Reproduce each of the following rows word for word, without altering any character.

**** RECORD EXTRACTS ****

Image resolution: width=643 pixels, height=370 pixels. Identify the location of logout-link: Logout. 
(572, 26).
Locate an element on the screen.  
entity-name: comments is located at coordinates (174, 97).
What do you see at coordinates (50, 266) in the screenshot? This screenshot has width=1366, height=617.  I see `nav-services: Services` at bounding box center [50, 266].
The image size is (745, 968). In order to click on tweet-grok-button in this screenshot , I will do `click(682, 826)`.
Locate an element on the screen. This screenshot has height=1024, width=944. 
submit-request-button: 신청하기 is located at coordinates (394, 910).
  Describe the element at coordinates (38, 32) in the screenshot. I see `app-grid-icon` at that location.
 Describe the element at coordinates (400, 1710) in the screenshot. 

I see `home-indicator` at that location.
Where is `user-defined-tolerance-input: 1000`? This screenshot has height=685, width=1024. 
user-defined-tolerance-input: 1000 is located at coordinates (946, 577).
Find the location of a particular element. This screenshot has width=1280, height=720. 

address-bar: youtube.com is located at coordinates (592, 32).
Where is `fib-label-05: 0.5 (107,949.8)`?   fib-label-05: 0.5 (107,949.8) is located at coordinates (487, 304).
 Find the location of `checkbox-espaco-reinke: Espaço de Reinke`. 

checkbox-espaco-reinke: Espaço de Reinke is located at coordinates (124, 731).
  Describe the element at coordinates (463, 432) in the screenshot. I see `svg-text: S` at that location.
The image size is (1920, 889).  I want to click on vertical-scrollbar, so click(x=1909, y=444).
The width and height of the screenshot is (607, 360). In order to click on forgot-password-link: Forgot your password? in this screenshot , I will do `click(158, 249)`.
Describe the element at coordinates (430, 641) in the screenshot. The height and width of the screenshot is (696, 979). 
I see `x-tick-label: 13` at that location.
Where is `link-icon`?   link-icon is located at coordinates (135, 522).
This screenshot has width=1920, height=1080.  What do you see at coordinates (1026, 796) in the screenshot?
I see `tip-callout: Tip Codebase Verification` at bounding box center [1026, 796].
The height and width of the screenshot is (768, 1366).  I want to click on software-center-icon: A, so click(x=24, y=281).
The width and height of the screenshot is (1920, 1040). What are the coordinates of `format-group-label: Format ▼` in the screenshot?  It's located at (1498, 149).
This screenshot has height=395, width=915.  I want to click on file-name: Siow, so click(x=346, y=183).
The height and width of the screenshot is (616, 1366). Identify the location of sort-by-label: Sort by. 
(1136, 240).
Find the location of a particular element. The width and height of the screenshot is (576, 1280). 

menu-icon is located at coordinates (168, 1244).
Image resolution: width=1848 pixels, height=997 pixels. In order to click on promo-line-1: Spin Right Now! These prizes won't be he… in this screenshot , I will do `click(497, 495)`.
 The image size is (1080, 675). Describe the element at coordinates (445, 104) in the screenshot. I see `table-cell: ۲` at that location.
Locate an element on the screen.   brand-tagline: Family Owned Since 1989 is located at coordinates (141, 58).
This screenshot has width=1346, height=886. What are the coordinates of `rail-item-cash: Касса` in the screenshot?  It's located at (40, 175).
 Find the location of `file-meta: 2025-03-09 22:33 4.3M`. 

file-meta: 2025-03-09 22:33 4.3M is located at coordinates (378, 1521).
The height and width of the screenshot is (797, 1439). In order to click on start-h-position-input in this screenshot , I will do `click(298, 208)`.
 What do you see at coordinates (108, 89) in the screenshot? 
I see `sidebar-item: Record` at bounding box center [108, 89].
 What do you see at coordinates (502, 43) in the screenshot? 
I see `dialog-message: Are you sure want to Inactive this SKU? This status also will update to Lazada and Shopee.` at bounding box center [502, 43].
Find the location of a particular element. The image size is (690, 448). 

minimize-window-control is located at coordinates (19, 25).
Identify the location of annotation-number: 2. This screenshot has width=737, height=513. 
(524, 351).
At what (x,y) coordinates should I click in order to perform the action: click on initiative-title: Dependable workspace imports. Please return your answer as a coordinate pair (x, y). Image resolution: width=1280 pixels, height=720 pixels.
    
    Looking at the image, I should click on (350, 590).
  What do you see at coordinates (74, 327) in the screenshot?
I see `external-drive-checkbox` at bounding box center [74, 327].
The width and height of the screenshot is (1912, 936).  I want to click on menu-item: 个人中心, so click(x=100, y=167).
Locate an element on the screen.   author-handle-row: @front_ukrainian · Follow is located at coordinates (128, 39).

****

→ ANSWER TO THIS TASK:
Image resolution: width=643 pixels, height=370 pixels. Identify the location of logout-link: Logout. 
(572, 26).
Locate an element on the screen.  
entity-name: comments is located at coordinates (174, 97).
What do you see at coordinates (50, 266) in the screenshot? This screenshot has width=1366, height=617.  I see `nav-services: Services` at bounding box center [50, 266].
The image size is (745, 968). In order to click on tweet-grok-button in this screenshot , I will do `click(682, 826)`.
Locate an element on the screen. This screenshot has height=1024, width=944. 
submit-request-button: 신청하기 is located at coordinates (394, 910).
  Describe the element at coordinates (38, 32) in the screenshot. I see `app-grid-icon` at that location.
 Describe the element at coordinates (400, 1710) in the screenshot. 

I see `home-indicator` at that location.
Where is `user-defined-tolerance-input: 1000`? This screenshot has height=685, width=1024. 
user-defined-tolerance-input: 1000 is located at coordinates (946, 577).
Find the location of a particular element. This screenshot has width=1280, height=720. 

address-bar: youtube.com is located at coordinates (592, 32).
Where is `fib-label-05: 0.5 (107,949.8)`?   fib-label-05: 0.5 (107,949.8) is located at coordinates (487, 304).
 Find the location of `checkbox-espaco-reinke: Espaço de Reinke`. 

checkbox-espaco-reinke: Espaço de Reinke is located at coordinates (124, 731).
  Describe the element at coordinates (463, 432) in the screenshot. I see `svg-text: S` at that location.
The image size is (1920, 889).  I want to click on vertical-scrollbar, so click(x=1909, y=444).
The width and height of the screenshot is (607, 360). In order to click on forgot-password-link: Forgot your password? in this screenshot , I will do `click(158, 249)`.
Describe the element at coordinates (430, 641) in the screenshot. The height and width of the screenshot is (696, 979). 
I see `x-tick-label: 13` at that location.
Where is `link-icon`?   link-icon is located at coordinates (135, 522).
This screenshot has width=1920, height=1080.  What do you see at coordinates (1026, 796) in the screenshot?
I see `tip-callout: Tip Codebase Verification` at bounding box center [1026, 796].
The height and width of the screenshot is (768, 1366).  I want to click on software-center-icon: A, so click(x=24, y=281).
The width and height of the screenshot is (1920, 1040). What are the coordinates of `format-group-label: Format ▼` in the screenshot?  It's located at (1498, 149).
This screenshot has height=395, width=915.  I want to click on file-name: Siow, so click(x=346, y=183).
The height and width of the screenshot is (616, 1366). Identify the location of sort-by-label: Sort by. 
(1136, 240).
Find the location of a particular element. The width and height of the screenshot is (576, 1280). 

menu-icon is located at coordinates (168, 1244).
Image resolution: width=1848 pixels, height=997 pixels. In order to click on promo-line-1: Spin Right Now! These prizes won't be he… in this screenshot , I will do `click(497, 495)`.
 The image size is (1080, 675). Describe the element at coordinates (445, 104) in the screenshot. I see `table-cell: ۲` at that location.
Locate an element on the screen.   brand-tagline: Family Owned Since 1989 is located at coordinates (141, 58).
This screenshot has width=1346, height=886. What are the coordinates of `rail-item-cash: Касса` in the screenshot?  It's located at (40, 175).
 Find the location of `file-meta: 2025-03-09 22:33 4.3M`. 

file-meta: 2025-03-09 22:33 4.3M is located at coordinates (378, 1521).
The height and width of the screenshot is (797, 1439). In order to click on start-h-position-input in this screenshot , I will do `click(298, 208)`.
 What do you see at coordinates (108, 89) in the screenshot? 
I see `sidebar-item: Record` at bounding box center [108, 89].
 What do you see at coordinates (502, 43) in the screenshot? 
I see `dialog-message: Are you sure want to Inactive this SKU? This status also will update to Lazada and Shopee.` at bounding box center [502, 43].
Find the location of a particular element. The image size is (690, 448). 

minimize-window-control is located at coordinates (19, 25).
Identify the location of annotation-number: 2. This screenshot has width=737, height=513. 
(524, 351).
At what (x,y) coordinates should I click in order to perform the action: click on initiative-title: Dependable workspace imports. Please return your answer as a coordinate pair (x, y). Image resolution: width=1280 pixels, height=720 pixels.
    
    Looking at the image, I should click on (350, 590).
  What do you see at coordinates (74, 327) in the screenshot?
I see `external-drive-checkbox` at bounding box center [74, 327].
The width and height of the screenshot is (1912, 936).  I want to click on menu-item: 个人中心, so click(x=100, y=167).
Locate an element on the screen.   author-handle-row: @front_ukrainian · Follow is located at coordinates (128, 39).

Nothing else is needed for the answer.